"Why are you wearing a dress to do the chickens?" my fellow chicken co-op friend asked. "Because we only get about two weeks a year when it's warm enough to wear sun dresses," I responded, " and I'm grabbing any opportunity I can get." My friend nodded understanding. It's beautiful living by the Rocky Mountains yet hot summer weather is fleetingly short.
The shine on my neck is "eau de mosquito repellent" -- essential to chicken farming as rubber boots. |
One-day old chick. |
10-day old chick. |
This year's baby chicks have arrived and with six other families, we are back to taking turns caring for our livestock. And visiting. After the chickens are feed and watered, we often sit on the porch to visit. Summer lends itself to visiting.
It's our third year raising chickens together and we've come to expect that we will lose a few of the flock. As much as we take the best care of them possible, occasionally we come to the coop and find one little chick has died. This year, I found the first one, its little body flattened by the other chicks heading to and from their feed dish. I pulled it out and placed it far from the coop on a fence post. A hawk or coyote will get a free meal. Then I got back to making sure the remaining ones had food. My daughter sought out where I'd put the dead chick to take a look -- but mostly, we dealt with this death matter-of-factly. Death can be a part of raising chickens, but the key is to give them all the best care possible. Last year at the end of the season, each family took home 11 good-sized chickens to their freezer that cost a total of $100 per family. They gave each family an abundance of good meals through the winter.
"Chicken" also sums up my lack of blogging. I realized recently that I have a long list of blog posts in progress and photos that have been edited. But not posted. And some of you may have been wondering what happened with the search for my Dad's birth Mom. Photos and stories I do have! Yet they are not posted. "Chicken," I am.

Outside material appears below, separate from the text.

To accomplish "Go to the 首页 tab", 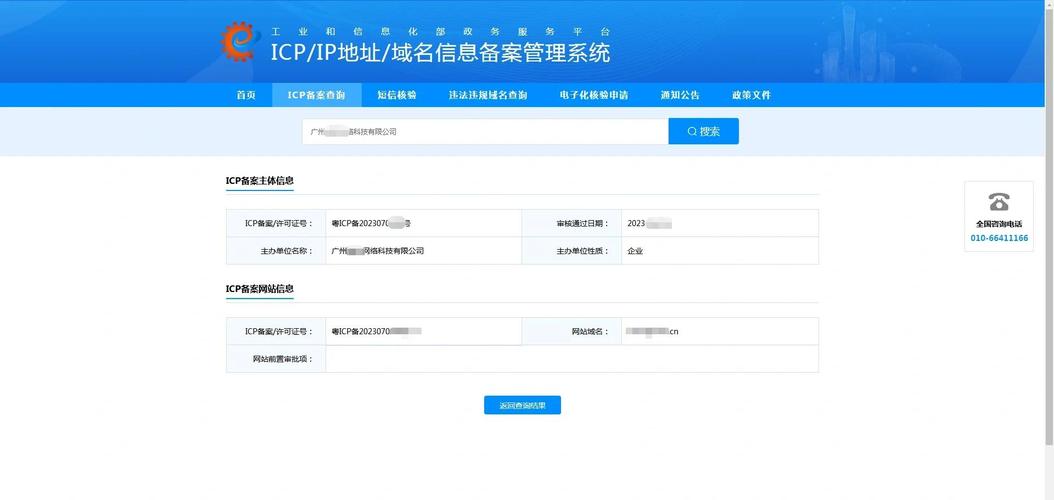I will click(246, 95).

A story recounted by one of the characters in Guy Vanderhaeghe's The Last Crossing prods me to turn a new corner: "(Charles) Collins was an artist of care and patience. A great future was predicted for him. For years, he worked out of doors in all weathers to capture a quaint, tumble-down shed, holes gaping in its roof, planks missing from its walls, light streaming through the tottering wreck. But when Collins finally finished rendering the shed after much painstaking labour, he was at a loss as how to proceed. The shed was always intended to be a background but for what, he could not say. For the rest of his short life, he debated what he might place in the foreground and dismissed all ideas. An old shed was all he had, ever would have...'Collins died with the unfinished canvas lying on his bed." (p. 204 -- McClelland & Stewart, 2002).

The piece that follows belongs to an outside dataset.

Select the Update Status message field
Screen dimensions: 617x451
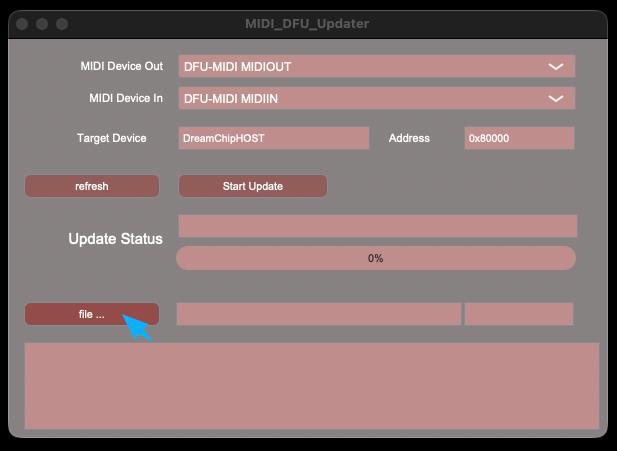tap(377, 226)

A morbid story, yet there is truth in it. So I set aside fear and attempts at perfection to tell more stories. Some stories may deserve to die and be placed on the fence post for the hawk. But hopefully, most will be a flourishing flock.
1 comment:
Shelley...I am having the same problem...not being able to get anything posted! Just so much to do during the day and then too tired in the evening. Hope you are having a great summer...good luck with the chicks.